- Opening Delimiter -

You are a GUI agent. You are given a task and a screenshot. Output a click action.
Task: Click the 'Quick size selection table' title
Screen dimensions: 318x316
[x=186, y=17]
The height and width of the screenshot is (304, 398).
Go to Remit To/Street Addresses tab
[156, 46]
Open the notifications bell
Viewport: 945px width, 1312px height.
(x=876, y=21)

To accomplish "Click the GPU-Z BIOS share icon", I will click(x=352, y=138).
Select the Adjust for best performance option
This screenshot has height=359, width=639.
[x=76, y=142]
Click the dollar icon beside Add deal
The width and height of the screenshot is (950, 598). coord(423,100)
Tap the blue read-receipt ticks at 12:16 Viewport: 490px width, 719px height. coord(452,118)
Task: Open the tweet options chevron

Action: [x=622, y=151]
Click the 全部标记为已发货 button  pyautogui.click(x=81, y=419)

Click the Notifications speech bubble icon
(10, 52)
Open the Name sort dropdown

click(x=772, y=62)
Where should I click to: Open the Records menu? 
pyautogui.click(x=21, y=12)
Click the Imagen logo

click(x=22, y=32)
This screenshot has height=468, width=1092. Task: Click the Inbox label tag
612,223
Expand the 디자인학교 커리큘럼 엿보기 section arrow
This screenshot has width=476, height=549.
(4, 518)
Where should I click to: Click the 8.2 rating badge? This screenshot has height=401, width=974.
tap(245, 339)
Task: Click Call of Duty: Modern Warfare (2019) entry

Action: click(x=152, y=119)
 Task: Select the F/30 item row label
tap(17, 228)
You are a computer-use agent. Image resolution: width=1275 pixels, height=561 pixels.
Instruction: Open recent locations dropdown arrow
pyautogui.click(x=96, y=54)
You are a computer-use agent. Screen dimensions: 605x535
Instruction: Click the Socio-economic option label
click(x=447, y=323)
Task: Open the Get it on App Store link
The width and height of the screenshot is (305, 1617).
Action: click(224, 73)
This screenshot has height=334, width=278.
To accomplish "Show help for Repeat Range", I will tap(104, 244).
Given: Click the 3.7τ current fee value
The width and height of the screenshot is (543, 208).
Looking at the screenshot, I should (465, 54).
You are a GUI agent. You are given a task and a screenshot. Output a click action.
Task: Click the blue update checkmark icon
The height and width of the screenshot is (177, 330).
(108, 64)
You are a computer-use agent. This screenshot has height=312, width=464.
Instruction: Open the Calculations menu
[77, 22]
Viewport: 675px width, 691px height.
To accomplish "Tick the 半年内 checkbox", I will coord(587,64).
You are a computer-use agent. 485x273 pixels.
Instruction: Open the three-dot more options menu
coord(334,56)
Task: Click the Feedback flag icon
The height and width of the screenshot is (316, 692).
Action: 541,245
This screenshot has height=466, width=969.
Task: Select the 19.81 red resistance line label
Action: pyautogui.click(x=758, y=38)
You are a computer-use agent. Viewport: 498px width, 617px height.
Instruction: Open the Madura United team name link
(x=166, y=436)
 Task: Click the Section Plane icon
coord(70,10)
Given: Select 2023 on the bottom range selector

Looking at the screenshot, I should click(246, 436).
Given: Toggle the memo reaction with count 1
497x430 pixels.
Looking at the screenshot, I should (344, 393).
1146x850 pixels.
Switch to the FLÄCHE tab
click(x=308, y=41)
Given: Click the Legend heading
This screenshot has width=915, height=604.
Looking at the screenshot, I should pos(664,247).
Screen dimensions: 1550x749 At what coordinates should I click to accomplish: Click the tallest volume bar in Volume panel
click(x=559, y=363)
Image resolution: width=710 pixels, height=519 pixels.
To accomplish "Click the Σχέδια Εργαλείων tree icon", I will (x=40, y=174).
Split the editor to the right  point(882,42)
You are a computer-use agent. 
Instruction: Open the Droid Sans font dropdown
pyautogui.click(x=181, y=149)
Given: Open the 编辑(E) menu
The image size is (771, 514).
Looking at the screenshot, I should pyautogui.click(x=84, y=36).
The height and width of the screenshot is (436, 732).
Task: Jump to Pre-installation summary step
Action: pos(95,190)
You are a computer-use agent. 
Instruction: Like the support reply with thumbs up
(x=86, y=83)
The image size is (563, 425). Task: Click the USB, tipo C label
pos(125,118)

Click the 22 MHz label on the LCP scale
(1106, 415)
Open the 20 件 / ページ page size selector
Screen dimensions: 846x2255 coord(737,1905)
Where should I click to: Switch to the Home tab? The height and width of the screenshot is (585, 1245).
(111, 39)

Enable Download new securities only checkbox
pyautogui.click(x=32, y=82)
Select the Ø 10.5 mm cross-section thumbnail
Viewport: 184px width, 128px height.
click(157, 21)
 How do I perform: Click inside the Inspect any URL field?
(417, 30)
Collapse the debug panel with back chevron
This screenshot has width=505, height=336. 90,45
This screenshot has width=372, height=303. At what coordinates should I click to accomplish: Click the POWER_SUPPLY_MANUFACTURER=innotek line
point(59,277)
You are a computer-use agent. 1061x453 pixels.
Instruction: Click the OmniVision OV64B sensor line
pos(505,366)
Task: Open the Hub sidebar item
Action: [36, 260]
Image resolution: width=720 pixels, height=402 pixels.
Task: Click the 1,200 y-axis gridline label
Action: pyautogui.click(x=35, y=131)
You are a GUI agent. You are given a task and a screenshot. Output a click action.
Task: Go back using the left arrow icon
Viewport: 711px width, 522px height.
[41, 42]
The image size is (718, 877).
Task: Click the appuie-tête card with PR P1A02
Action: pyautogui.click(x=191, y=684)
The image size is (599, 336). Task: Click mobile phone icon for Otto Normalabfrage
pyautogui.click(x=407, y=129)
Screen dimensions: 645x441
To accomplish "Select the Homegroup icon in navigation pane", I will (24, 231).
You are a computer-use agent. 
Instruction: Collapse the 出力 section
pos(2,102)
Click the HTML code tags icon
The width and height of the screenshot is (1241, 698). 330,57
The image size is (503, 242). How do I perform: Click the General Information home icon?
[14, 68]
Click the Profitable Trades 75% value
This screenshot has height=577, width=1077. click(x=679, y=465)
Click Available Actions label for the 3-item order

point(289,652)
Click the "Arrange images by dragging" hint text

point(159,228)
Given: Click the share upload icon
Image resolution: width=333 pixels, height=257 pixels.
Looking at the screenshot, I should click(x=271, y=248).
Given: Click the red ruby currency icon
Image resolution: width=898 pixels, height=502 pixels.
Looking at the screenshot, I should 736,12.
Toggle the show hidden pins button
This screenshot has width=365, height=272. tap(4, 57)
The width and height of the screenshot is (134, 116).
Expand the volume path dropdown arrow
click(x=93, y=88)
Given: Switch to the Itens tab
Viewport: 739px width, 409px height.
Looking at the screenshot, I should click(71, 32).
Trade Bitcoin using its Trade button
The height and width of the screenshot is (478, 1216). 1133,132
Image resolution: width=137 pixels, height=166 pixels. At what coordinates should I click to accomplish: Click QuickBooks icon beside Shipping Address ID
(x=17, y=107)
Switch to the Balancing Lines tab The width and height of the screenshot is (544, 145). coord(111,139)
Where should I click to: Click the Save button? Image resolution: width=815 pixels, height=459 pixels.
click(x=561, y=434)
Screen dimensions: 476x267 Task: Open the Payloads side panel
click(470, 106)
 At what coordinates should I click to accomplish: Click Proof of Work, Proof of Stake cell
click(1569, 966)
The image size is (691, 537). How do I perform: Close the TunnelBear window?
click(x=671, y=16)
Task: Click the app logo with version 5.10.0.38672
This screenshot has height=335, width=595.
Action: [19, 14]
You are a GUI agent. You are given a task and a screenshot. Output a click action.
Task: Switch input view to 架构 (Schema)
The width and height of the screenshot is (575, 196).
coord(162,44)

- Closing Delimiter -

**YOUR OBJECTIVE**
Throughout the data, tally the lines that hold the string "blue" and report the tally alone.

**ANSWER**
2